Gagasan relokasi juga mendapat penolakan tegas dari Yordania. Sebagai tetangga Palestina lainnya, Yordania berpendapat bahwa menerima warga Palestina di wilayahnya bukanlah solusi yang tepat. Raja Abdullah II menegaskan pentingnya mencari solusi dua negara yang dapat menjamin hak-hak rakyat Palestina. Menurut Yordania, rencana semacam itu hanya akan memperburuk situasi dan mengabaikan hak-hak dasar warga Palestina. Arab Saudi pun menyuarakan penolakannya dan menekankan bahwa solusi yang adil dan komprehensif harus dicapai tanpa memindahkan warga Palestina dari tanah mereka.

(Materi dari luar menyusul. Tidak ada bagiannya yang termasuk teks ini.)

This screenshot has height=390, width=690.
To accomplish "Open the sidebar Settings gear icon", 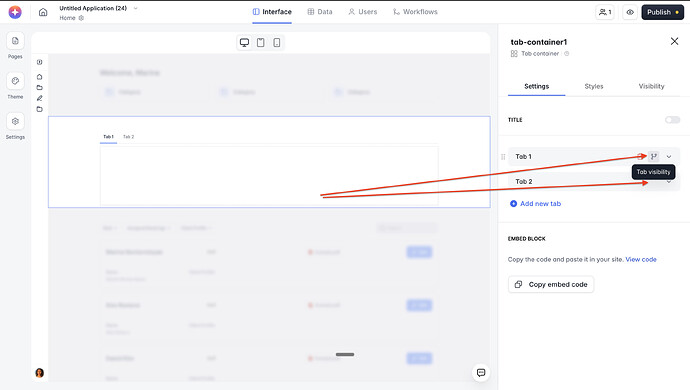I will click(x=15, y=121).
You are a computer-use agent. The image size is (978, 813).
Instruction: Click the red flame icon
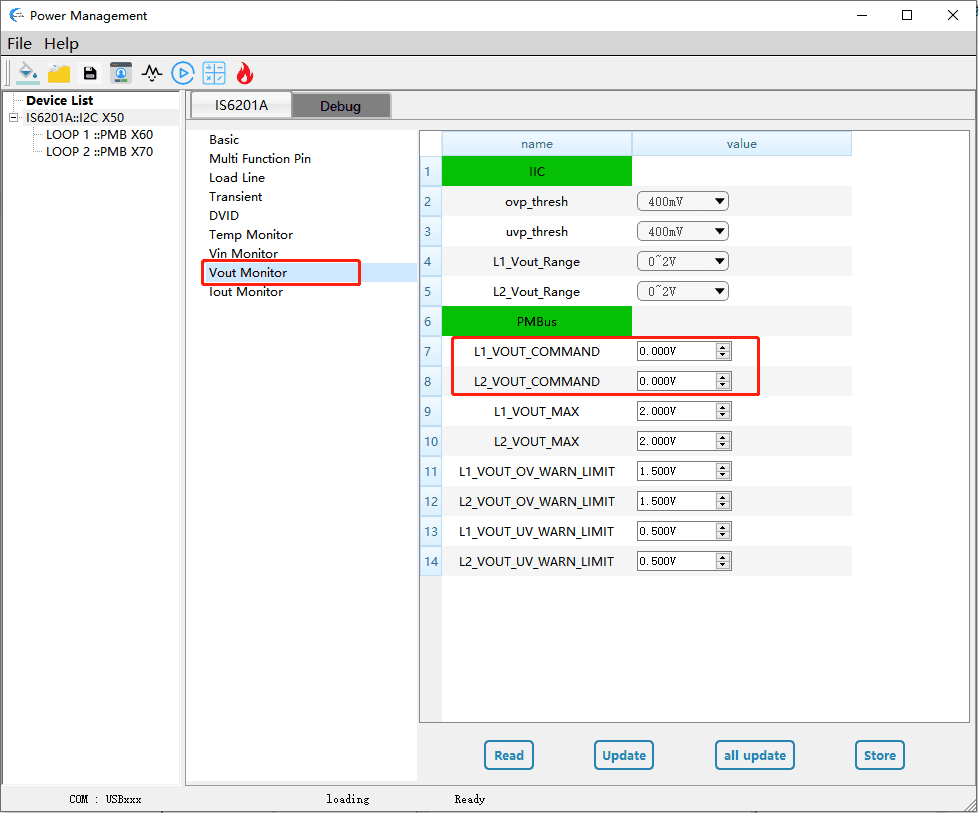(x=245, y=73)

Berbagai negara telah bersatu dalam mengecam usulan relokasi warga Gaza, menunjukkan komitmen global terhadap penegakan hukum internasional dan hak-hak asasi manusia. Respons ini mencerminkan pentingnya dialog dan kerja sama antarnegara dalam mencari solusi yang adil dan berkelanjutan untuk konflik Palestina-Israel. Upaya-upaya damai yang didasarkan pada prinsip-prinsip keadilan dan kemanusiaan harus terus didorong demi masa depan yang lebih baik bagi semua pihak yang terlibat.